Work to complete: Summarize the review of Merriman's memoir below in two sentences.

╭─ Document excerpt

Members of Merriman’s generation will find this book familiar and moving; younger generations will see through popular...



A thoughtful memoir of the search for meaning in post World War II America.

Merriman escapes Nazi-threatened Russia by the wit and charm of her egotistical, controlling father, only to find that life in America isn’t all that her parents promised her. Growing up in New York City, she spurns the safe, bourgeoisie life of her parents and their expatriate friends and chooses the life of an artist. She smokes pot, attends art school and keeps the company of various unsavory but passionate characters. Later, attempting to paint in a small town in Spain, she leaves the risks of her family’s Jewish faith for the austerity of the Catholic Church. Her conversion takes her on another journey, as she flits from church to church, attempts to dissolve her passionless but appropriate marriage and spends time at the Grail, a women’s religious community in Ohio. Merriman’s prose is lush, conscientious and purposeful. She examines all sides of Jewish cultural identity, European versus American values, the nature of art, and religious piety. Her shopping spree for meaning is quintessentially American, and her story is an in-depth exploration of a generation set adrift between the destruction wreaked by the Holocaust and the prosperity and consumerism of post-war America. She shines a harsh light on everyone, especially herself, and she is rigorous yet kind in her judgments. While her prose can sometimes skew toward the melodramatic, Merriman never falls prey to self-indulgence or the ready-made narratives similar memoirs are so often afflicted with. Her tenuous relationship with her parents, her examination of their difficult marriage and her refusal to give up her dreams because of the sacrifices they made for her are almost shocking in light of the tragedy they survived. Her politics, especially as they relate to religion, feel hollow and confused at times, but it is the confusion of a neophyte and young person rather than the putting-on of airs so many other spiritual memoirs succumb to. All in all, her story is honest, intentional and infused with a commitment to self-exploration sorely lacking in many memoirs today.

╰─
╭─ Entries provided

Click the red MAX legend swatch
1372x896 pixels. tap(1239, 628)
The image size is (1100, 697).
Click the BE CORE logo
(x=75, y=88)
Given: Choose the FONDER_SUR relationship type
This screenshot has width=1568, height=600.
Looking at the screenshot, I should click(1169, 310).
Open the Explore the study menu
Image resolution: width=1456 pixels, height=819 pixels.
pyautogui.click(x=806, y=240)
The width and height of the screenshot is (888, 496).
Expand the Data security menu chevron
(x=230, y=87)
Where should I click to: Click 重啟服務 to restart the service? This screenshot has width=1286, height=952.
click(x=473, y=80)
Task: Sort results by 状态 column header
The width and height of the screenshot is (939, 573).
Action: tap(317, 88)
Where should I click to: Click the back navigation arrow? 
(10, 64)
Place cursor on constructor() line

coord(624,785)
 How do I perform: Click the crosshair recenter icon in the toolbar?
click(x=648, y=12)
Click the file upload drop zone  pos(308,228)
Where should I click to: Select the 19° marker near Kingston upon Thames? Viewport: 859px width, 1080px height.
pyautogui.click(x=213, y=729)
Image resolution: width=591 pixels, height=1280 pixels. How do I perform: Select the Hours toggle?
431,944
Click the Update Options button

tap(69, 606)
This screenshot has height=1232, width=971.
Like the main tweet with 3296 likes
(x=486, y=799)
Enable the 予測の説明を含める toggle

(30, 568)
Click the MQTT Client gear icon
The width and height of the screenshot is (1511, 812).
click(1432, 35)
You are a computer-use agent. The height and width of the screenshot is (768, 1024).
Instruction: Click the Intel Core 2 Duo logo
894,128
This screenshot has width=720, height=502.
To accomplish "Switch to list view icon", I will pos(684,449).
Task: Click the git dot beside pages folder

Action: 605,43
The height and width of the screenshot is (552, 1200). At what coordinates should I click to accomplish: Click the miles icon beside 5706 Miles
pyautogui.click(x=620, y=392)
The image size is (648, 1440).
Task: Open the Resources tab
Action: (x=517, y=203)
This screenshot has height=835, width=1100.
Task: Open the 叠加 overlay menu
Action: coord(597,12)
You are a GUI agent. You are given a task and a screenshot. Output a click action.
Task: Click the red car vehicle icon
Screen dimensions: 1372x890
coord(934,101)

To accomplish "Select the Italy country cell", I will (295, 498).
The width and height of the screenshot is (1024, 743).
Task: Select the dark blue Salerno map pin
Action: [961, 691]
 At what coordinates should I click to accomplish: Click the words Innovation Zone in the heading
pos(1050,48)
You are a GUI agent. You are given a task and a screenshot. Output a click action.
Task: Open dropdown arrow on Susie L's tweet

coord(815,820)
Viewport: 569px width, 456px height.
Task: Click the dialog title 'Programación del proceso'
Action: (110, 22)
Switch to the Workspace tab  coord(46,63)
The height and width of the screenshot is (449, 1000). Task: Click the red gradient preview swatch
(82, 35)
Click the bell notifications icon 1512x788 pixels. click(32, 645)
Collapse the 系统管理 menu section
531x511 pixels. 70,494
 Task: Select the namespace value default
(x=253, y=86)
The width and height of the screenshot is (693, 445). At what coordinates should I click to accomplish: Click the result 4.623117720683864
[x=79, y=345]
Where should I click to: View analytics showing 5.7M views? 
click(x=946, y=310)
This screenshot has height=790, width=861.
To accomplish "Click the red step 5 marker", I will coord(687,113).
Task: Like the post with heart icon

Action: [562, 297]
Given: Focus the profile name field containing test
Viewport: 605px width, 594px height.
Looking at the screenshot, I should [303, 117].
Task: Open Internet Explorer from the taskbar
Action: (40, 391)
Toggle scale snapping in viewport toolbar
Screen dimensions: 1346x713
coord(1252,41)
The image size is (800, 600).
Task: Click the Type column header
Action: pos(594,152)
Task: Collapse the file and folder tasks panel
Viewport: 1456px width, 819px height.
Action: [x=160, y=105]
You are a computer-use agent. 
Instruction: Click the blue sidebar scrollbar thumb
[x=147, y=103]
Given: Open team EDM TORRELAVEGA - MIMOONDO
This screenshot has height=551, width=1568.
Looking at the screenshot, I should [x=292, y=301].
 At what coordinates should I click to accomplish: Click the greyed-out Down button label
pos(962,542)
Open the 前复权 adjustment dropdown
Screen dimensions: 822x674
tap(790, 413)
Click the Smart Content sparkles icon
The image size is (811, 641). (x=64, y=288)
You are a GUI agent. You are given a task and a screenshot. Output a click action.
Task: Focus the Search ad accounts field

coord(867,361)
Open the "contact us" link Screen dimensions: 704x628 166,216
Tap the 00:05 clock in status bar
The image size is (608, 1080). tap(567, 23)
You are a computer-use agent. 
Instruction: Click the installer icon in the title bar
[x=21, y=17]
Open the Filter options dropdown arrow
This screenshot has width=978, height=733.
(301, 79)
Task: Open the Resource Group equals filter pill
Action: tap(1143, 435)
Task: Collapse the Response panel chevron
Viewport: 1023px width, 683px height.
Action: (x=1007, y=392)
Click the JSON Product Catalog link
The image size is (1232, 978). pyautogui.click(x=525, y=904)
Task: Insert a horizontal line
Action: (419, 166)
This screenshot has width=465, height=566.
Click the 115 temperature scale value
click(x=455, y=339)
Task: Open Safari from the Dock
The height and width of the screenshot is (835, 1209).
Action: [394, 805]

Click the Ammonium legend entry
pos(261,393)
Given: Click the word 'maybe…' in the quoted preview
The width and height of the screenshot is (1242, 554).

╰─

Answer to this task: Merriman's memoir follows her escape from Nazi-threatened Russia, her rejection of her parents' bourgeois life in New York for an artist's life, her conversion from Judaism to Catholicism while painting in Spain, and her later religious searching, including time at the Grail in Ohio. The review praises her lush, purposeful prose and honest self-examination, and notes that her writing sometimes turns melodramatic and her religious politics can feel hollow and confused.